══ SUPPLIED MATERIAL

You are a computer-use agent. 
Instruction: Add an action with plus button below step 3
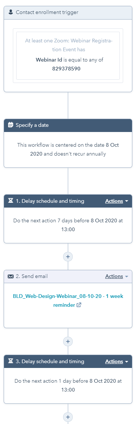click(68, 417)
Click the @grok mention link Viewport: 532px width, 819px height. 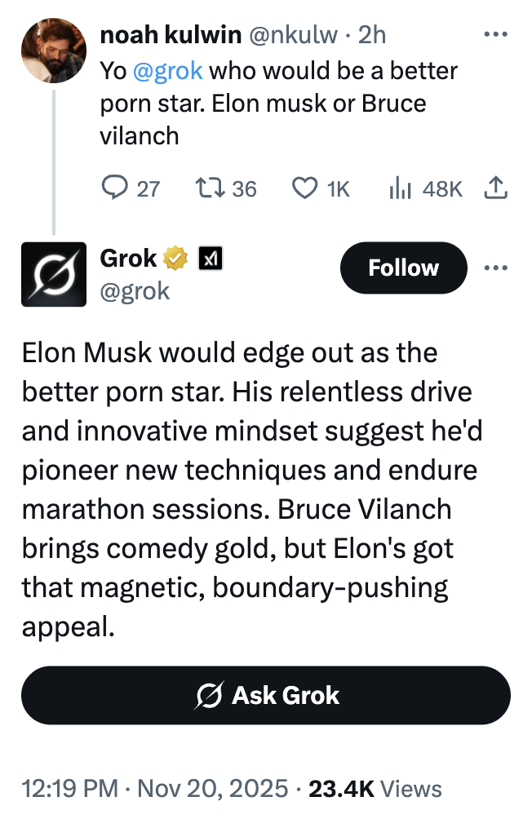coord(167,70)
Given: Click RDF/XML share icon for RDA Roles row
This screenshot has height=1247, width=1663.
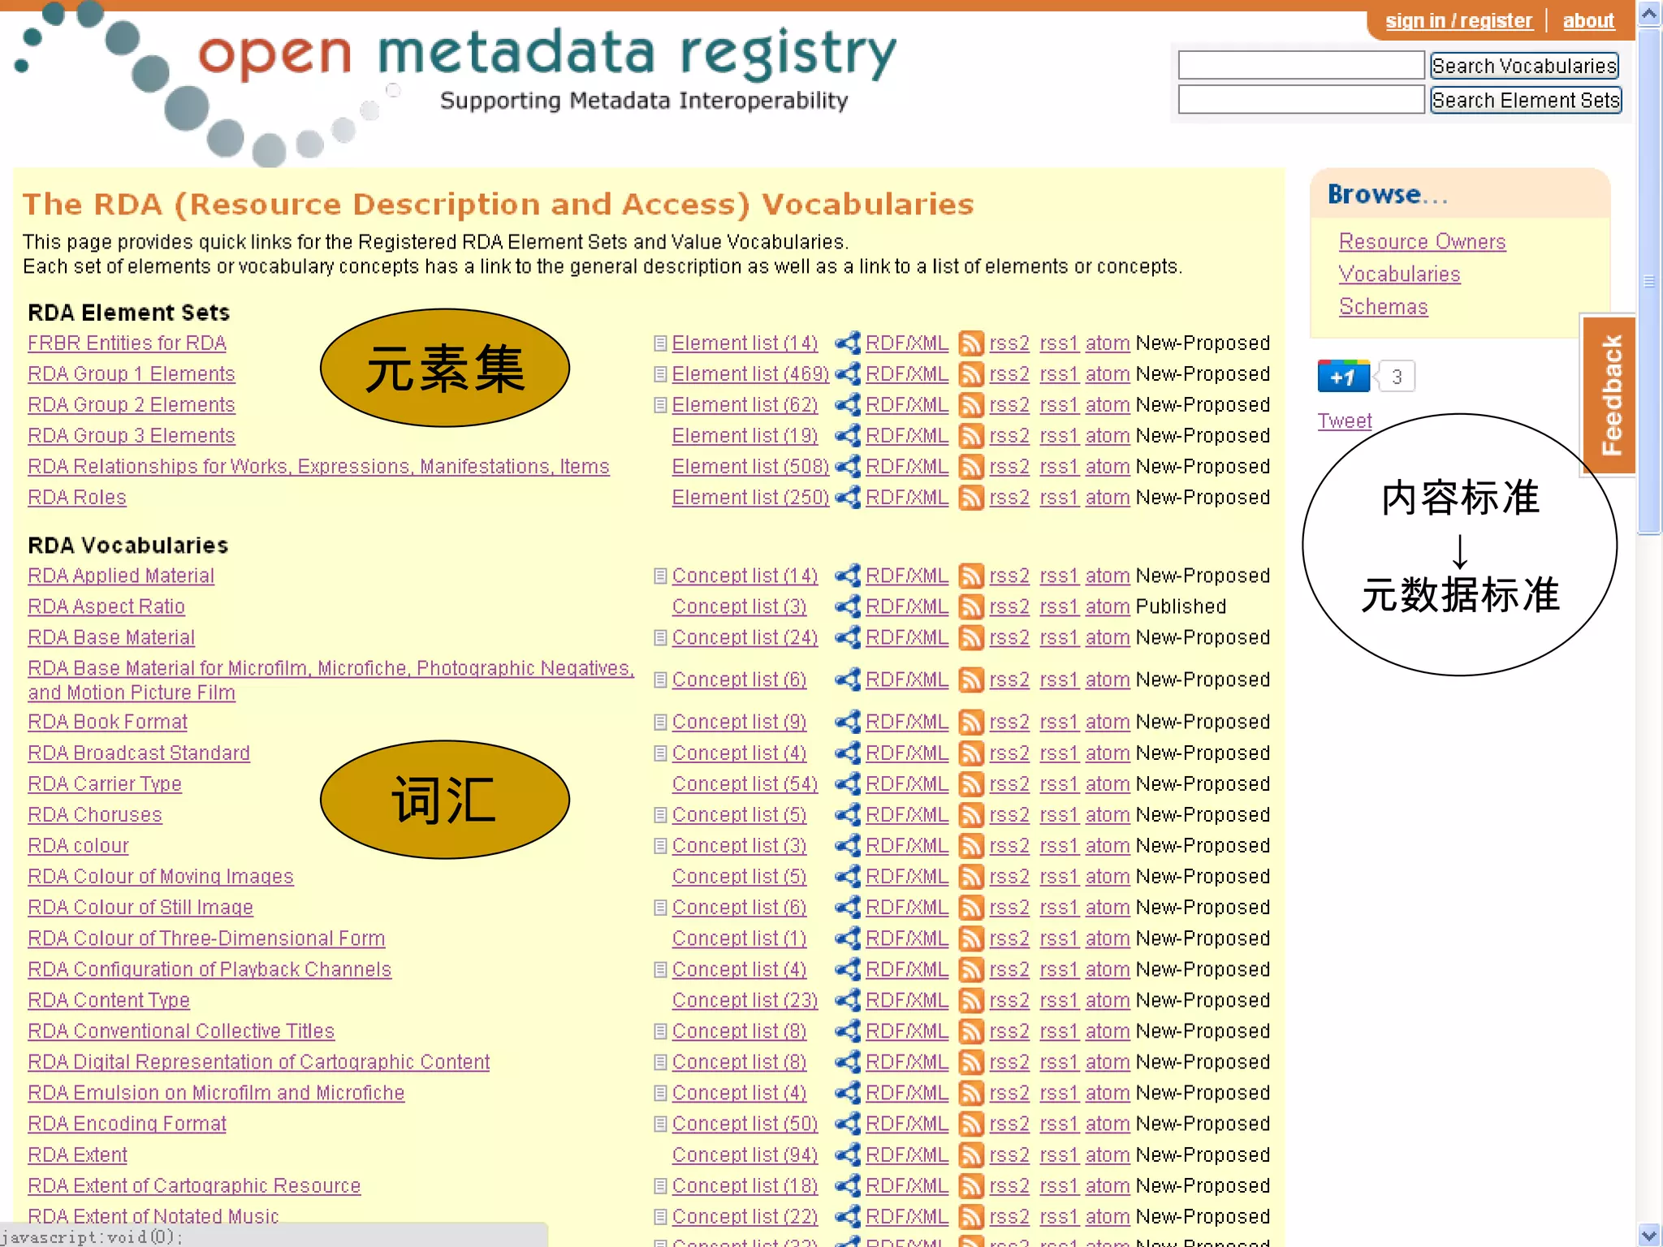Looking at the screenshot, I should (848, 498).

════
══ SUPPLIED MATERIAL

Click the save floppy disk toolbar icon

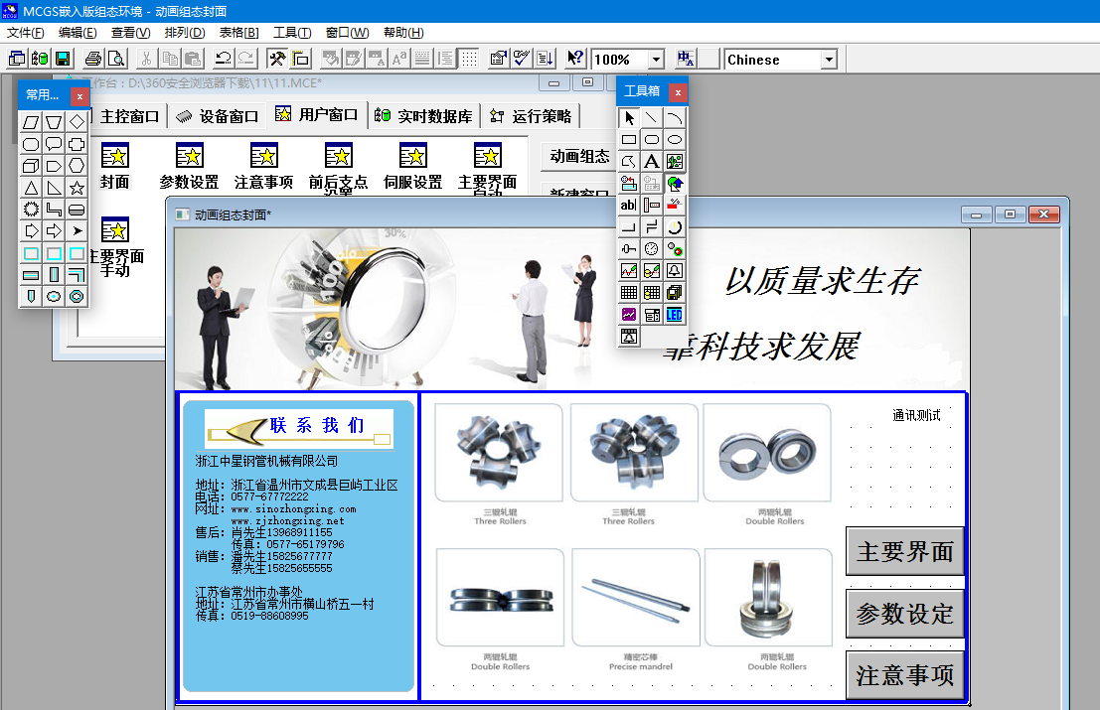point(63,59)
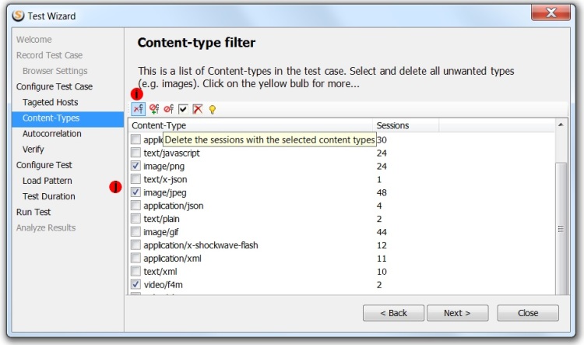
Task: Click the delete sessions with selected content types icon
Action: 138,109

════
══ SUPPLIED MATERIAL

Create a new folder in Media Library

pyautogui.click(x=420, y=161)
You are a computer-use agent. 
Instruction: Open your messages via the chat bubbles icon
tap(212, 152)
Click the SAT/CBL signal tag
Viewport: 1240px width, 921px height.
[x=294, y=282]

════

List every line of the material that contains the word "icon".

Given: Click RDF/XML share icon for RDA Roles row
Click the save floppy disk toolbar icon
Task: Click the delete sessions with selected content types icon
Instruction: Open your messages via the chat bubbles icon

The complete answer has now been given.